I never had access to any Apple products until ~4 years ago, so I never really got caught in the Apple hype train. Still, that’s what I mostly use nowadays and while I like their products, it’s really hard to have any kind of sympathy for them (which is honestly okay; companies should never be your friends). So, it’s nice reading what someone that was in that hype train feels about all the negative Apple news that are all around us all the time.
The Baseline - How to Create Long-Term Happiness
This fantastic article talks about how we’re often chasing down big goals as a form of reaching happiness, but those big highs often come with big lows right after. What if we aim to make the baseline higher instead of reaching higher highs all the time?

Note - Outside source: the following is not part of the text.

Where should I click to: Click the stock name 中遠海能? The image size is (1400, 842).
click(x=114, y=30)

It kinda goes along with what I wrote about longterm goals a few months ago. Not to brag, but I think that article came out really great ;)

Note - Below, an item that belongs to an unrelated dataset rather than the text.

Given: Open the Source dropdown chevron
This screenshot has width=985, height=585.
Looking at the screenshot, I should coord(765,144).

Why we should embrace being average
I read the Brazilian Portuguese version of this article, and it kind of goes into the same idea as the last one. It talks about how perfectionism can be harmful to one’s self-esteem and how accepting being average allows us to try more things and to live life to the fullest. Perfectionism has nothing to do with achieving success, only with avoiding doing things we’re afraid of not being good at.
AI Companies Need to Be Regulated - An Open Letter to the U.S. Congress and European Parliament
The MacStories team was able to put into words what a lot of people (including me) are feeling. AI companies that scrape content on the web (ignoring its licenses) pose a big threat to websites that need the pageviews to keep the lights on. Right now, that is all done under the claim that they’re using the data to train their models and not reproducing the content directly, which would fit into “fair use”. But there are good arguments that it’s not true.
AI models collapse when trained on recursively generated data
This study shows that, predictably, generative AIs or LLMs tend to decline in quality as they start feeding on content that was generated by other LLMs instead of humans.
Considering much of the web is now getting polluted by this LLM-generated slop and the web is a big source of data for their training, it seems that future models will likely regress in quality. Doesn’t seem like a very sustainable model, does it?
This article talks about how users are growing increasingly indifferent to elements that “pop” on websites and apps. Because “if a pop-up or any element of a user interface for that matter looks too different from the rest of the design, people will often perceive it as something that doesn’t belong (like an ad) and dismiss it.”.
Instead, making the important elements feel like the core flow tends to yield better results.